SILENCE. Chanson de Georges Chelon (Album Orange et citron, 1982)
Chanson en trois temps. Tout d'abord quelqu'un s'adresse à d'autres, exigeant leur silence. Il prévient qu'il leur faudra écouter un personnage de grande valeur. On comprend que ce "héros", contrairement à la plupart des gens, s'est comporté en rebelle, en insoumis, en résistant. Contre qui, contre quoi ? L'imagination de chacun et de chacune tente de répondre.
Ensuite, le discours sacralise le héros. L'orateur confie quel bonheur ce fut de devenir son ami, de se livrer à son destin en grande confiance. Il est lumière et délivrance. Les propos empruntent au langage religieux.
Puis, c'est au tour de ce personnage extraordinaire de prendre parole. Il impose, lui aussi, le silence. Et au nom de ce qu'il a subi, au nom de sa différence, de son courage, il ordonne, il impose l'obéissance la plus totale. Il écrase la masse des tièdes, des mous, des gens ordinaires.
La dernière phrase est magnifique : mon peuple adoré, à genoux.
Quelle est la source de ce texte ? Quelles pensées le nourissent ? 44 ans après sa création, cette chanson pourrait accepter plus d'une application contemporaine, non ?
Silence, écoutez-le celui qui n’a pas fait comme nous, celui qui est resté debout quand nous nous sommes mis à vivre à genoux.
Silence, nous qui nous sommes tus, qui avons élevé la honte au point d’en faire une vertu, vaincus et pas même battus.
Silence, écoutez-le celui que l’on a traité de fou, que l’on a traîné dans la boue, quand nous nous sommes mis à vivre à genoux.
Quand il fallait nous taire, nous avons trop parlé, passée notre colère, où était la fierté? Il fallait s’oublier, on n’a pensé qu’à nous, il fallait se dresser, on s’est mis à genoux.

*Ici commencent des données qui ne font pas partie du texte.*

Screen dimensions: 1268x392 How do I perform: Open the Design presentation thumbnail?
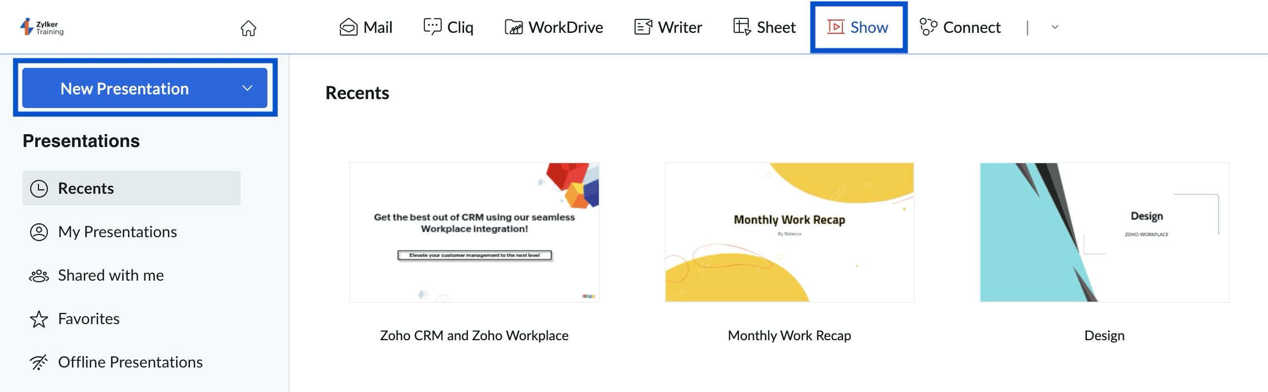coord(1105,232)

Silence, écoutez-le celui que l’on a traité de fou, que l’on a traîné dans la boue, quand nous nous sommes mis à vivre à genoux.
Quand il fallait nous taire, nous avons trop parlé, passée notre colère, où était la fierté? Il fallait s’oublier, on n’a pensé qu’à nous, il fallait se dresser, on s’est mis à genoux.
Alors, silence, écoutez bien celui que j’ai dû arracher de l’ombre.
Le ciel m’a conduit jusqu’à lui, lui seul peut faire de vous des hommes. Car il est la lumière rejetée dans la nuit. Au bout de mes prières, il m’a fait son ami. En lui est ma confiance et il ne tient qu’à vous de sortir du silence, d’essuyer vos genoux.
Il va briser les chaînes que toi-même as forgées. D’autres auraient de la haine, lui n’a que des regrets. Compagnon de déroute, l’Histoire vient devant toi, elle te parle, écoute, compagnon, lève-toi.
-"Silence, je suis celui qui n’a pas fait comme vous. C’est moi qui suis resté debout quand vous vous êtes mis à vivre à genoux.
C’est vrai, je suis celui que vous avez traité de fou. Vous m’avez traîné dans la boue, moi qui suis resté debout. Alors, silence, je me charge de tout, je prends sur moi votre défaite. J’ordonne, obéissez, c’est tout. Mon peuple adoré, à genoux."